Zerreißen hat seine Zeit wie auch das Flicken. Schweigen hat seine Zeit wie auch das Reden.
Lieben hat seine Zeit wie auch das Hassen. Krieg hat seine Zeit wie auch der Frieden. (Prediger 3, 1 - 8, die Bibel)

5. September 2016

Mein Geständnis

Vor ein paar Tagen, als ich in der herrlichen Abendsonne am kroatischem Meer das Streicheln des Allmächtigen höchstpersönlich im sanften Wind auf meiner Haut spürte, den salzigen, herrlichen Meeresduft roch - der mir auch dann noch angenehm vertraut sein würde, wenn mein Augenlicht versagte -, ich dem sanften Plätschern und Rauschen des Meerwassers, dass seine Wellen an den Felsen zerschellt lauschte, in der Ferne das Krächzen der Möwen und Geschnattere der Urlauber hörte und dabei mein Körper und mein Geist all diese Schönheit wie ein Schwamm aufsogen, schweifte mein Blick zu meinen Männern - dem Großen und dem Kleinen - und ich dachte mir: IHR seid nicht zu übertreffen, nicht mal vom wunderschönen, betörenden, unendlich scheinenden Meer.
Und gerade deswegen wird es Zeit für eine Rückschau, eine ehrliche, schonungslose Bilanz meiner letzten 19 Monate als Mama. Lesen auf eigene Gefahr! Denn ich muss hier einige Geständnisse machen, die vielleicht nicht jeder gerne hört oder lesen möchte. Doch dies ist jedem selber überlassen - ich will es schreiben. Vielleicht nur für mich, vielleicht auch noch für jemanden, der sich darin wiederfindet.

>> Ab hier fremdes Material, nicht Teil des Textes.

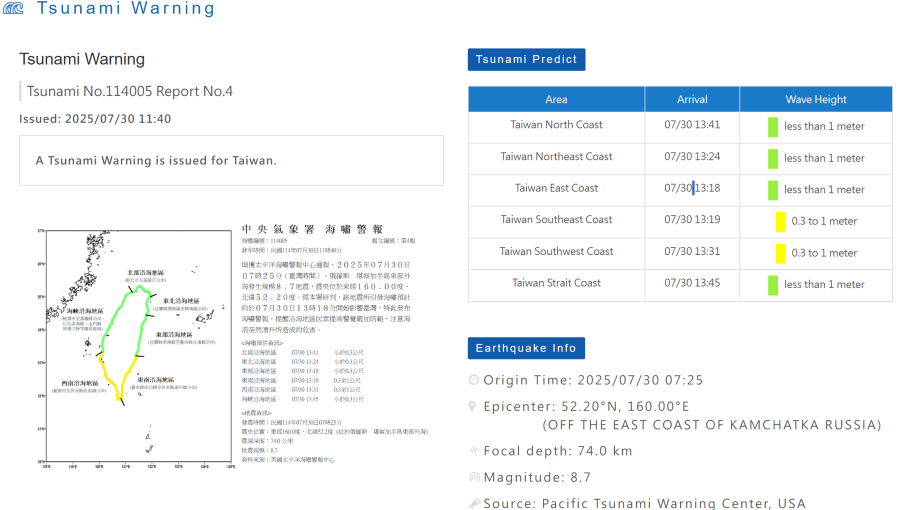Click the green swatch for Taiwan Strait Coast
900x510 pixels.
pyautogui.click(x=772, y=285)
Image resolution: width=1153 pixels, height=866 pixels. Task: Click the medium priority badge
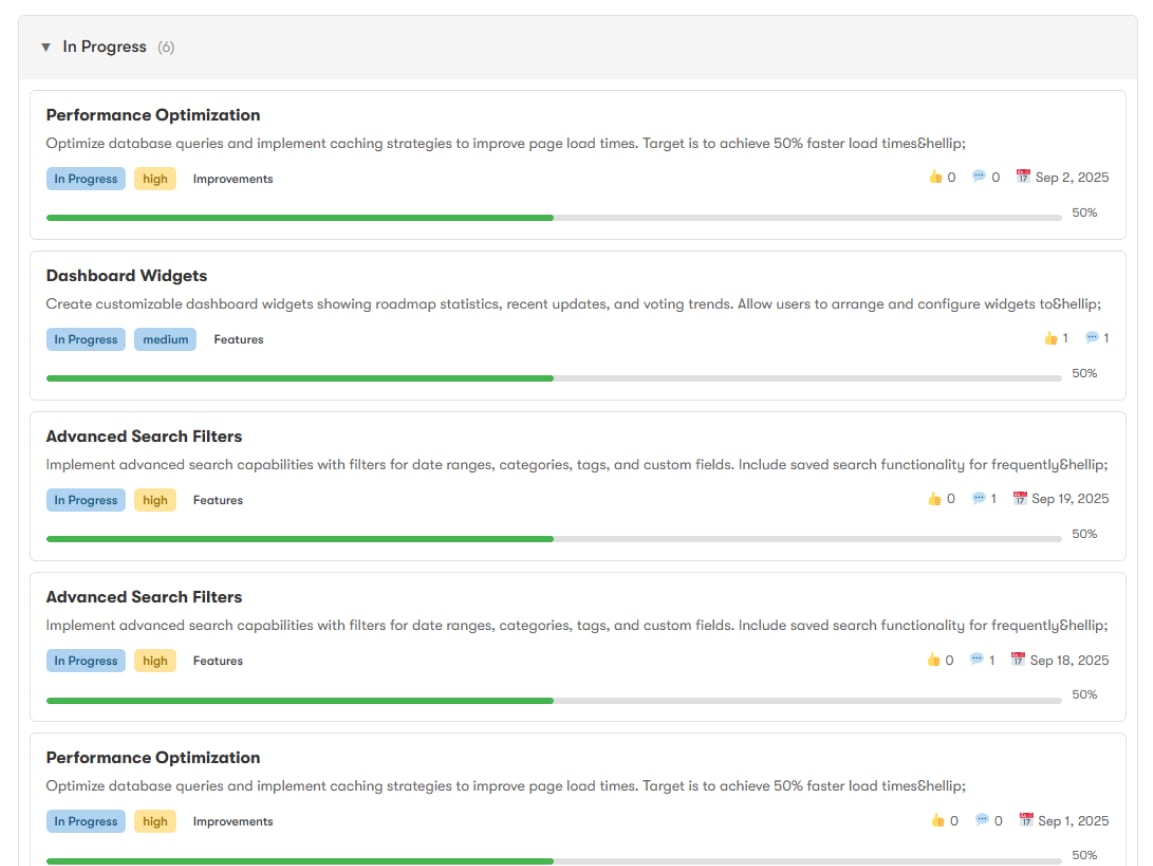(165, 340)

Geständnis Nr. 1: Ich war noch nie so verunsichert wie jetzt.
In meinem Leben vor meinem Kind war ich sehr selbstbewusst, wusste was und wohin ich wollte. Manche Menschen, vor allem mein Mann, konnten sich darauf verlassen, dass ich sagen würde, in welche Richtung es gehen sollte, was meine Meinung und meine Entscheidung zu etwas ist.
Seit der Geburt meines Sohnes ist dieser entscheidungsfreudige Charakterzug so gut wie verloren gegangen. Ich bin, was Entscheidungen angeht, sehr unschlüssig geworden. Ich tue mich sehr schwer mit dem Fällen von Entscheidungen. Ich habe meist Angst vor negativen Folgen oder Konsequenzen für meine Familie. In jede Entscheidung fließt seit der Geburt meines Sohnes sein Wohlbefinden und seine Gesundheit mit ein. Nein, viel mehr noch: es ist die erste Priorität. Nicht, dass ich ihn aktiv miteinbeziehen müsste, sondern viel eher kann ich gar nicht anders. Was mich zum zweiten Geständnis führt:

Geständnis Nr. 2: Dieser "du-trägst-dein-Herz-außerhalb-Kitsch" ist wahr.
Mein Wohlbefinden ist davon abhängig, ob es meinem Kind gut geht. Das ist nicht unbedingt positiv, aber es ist halt so. Wenn mein Kind weint, weint mein Herz. Wenn mein Kind lacht, lacht mein Herz. Wenn mein Kind leidet, leidet mein Herz. Wenn mein Kind genießt, genießt mein Herz. ALLES, was mein Kind betrifft, betrifft unmittelbar MICH bzw. mein Herz. Ich denke, je älter sie werden, desto abgelöster wird man. Doch ich glaube auch, dass das die eigene Person betrifft und nicht das Herz. Ich denke, in mein Herz ist für alle Zeit sein Name, sein Gesicht, sein Lachen, sein Weinen und seine Geschichte eingemeißelt.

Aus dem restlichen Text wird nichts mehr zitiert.